Please return, with no alterations, the lines below from the very first through the one that contains "Image resolution: width=738".
───── RECORD EXTRACTS
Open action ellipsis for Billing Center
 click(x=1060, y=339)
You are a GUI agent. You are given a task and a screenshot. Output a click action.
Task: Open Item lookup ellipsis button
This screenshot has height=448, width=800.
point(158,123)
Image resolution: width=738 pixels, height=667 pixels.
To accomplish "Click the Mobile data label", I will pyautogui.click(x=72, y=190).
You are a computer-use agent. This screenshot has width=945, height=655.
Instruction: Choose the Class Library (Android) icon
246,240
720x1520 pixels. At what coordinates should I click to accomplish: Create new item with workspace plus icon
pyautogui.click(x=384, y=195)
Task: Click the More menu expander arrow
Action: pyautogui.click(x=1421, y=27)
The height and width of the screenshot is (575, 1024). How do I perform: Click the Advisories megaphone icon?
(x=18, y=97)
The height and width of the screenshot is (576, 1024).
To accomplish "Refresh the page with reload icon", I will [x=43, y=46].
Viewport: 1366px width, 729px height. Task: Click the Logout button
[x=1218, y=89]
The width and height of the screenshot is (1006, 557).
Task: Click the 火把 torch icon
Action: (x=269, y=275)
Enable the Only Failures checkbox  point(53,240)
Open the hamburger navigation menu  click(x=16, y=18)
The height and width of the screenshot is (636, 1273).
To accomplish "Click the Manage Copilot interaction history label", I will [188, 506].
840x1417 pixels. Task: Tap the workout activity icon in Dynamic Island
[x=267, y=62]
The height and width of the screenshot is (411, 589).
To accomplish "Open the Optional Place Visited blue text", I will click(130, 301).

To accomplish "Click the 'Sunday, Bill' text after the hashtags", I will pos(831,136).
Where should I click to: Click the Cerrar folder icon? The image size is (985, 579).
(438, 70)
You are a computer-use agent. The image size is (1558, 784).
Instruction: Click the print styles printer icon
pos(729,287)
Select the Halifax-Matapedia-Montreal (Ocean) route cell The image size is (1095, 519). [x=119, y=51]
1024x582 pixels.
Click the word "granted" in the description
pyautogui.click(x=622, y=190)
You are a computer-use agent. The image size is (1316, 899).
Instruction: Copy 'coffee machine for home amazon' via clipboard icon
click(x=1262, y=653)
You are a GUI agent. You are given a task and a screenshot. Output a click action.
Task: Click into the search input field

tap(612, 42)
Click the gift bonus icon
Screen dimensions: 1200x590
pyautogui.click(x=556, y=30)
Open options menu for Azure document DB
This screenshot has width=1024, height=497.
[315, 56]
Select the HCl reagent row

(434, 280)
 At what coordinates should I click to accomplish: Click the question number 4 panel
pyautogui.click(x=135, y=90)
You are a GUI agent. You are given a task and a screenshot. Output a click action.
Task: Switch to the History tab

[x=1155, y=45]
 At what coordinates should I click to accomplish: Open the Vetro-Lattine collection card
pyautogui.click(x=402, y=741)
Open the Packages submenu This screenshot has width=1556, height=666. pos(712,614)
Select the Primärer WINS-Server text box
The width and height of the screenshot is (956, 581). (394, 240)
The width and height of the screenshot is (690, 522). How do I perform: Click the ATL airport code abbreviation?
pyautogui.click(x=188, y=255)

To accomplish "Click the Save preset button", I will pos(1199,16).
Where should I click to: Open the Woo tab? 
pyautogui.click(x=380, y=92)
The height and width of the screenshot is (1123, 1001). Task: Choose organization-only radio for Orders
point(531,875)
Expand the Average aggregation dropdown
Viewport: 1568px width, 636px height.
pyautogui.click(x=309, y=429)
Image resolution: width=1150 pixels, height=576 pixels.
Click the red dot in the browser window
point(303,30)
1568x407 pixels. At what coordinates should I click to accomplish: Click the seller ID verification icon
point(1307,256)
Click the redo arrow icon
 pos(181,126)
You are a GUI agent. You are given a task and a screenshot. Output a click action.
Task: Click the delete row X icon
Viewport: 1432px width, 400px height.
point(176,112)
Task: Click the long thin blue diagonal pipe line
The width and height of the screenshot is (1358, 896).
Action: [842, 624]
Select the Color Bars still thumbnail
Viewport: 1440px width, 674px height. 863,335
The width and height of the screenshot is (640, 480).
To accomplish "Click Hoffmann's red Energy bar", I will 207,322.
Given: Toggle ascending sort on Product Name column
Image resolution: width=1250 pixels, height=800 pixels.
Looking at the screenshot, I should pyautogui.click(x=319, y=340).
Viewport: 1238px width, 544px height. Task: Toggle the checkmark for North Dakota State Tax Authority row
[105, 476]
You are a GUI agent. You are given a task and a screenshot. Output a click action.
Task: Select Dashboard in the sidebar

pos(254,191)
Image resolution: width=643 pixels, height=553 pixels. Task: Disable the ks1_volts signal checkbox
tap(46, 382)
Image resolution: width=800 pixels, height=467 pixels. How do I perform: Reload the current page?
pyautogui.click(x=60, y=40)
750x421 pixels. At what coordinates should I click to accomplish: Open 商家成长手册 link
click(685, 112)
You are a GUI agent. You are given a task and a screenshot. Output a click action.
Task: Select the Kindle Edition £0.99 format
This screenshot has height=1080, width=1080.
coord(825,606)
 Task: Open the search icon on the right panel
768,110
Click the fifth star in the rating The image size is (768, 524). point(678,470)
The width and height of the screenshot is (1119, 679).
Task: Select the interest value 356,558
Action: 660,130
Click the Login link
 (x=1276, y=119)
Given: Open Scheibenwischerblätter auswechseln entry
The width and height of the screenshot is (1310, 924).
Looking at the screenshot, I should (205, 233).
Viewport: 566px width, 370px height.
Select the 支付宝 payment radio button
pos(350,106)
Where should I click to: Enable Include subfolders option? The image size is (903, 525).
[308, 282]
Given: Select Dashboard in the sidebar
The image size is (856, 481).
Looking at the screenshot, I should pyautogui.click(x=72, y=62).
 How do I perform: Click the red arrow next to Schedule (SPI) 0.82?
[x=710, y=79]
──────────
RESULT:
Open action ellipsis for Billing Center
 click(x=1060, y=339)
You are a GUI agent. You are given a task and a screenshot. Output a click action.
Task: Open Item lookup ellipsis button
This screenshot has height=448, width=800.
point(158,123)
Image resolution: width=738 pixels, height=667 pixels.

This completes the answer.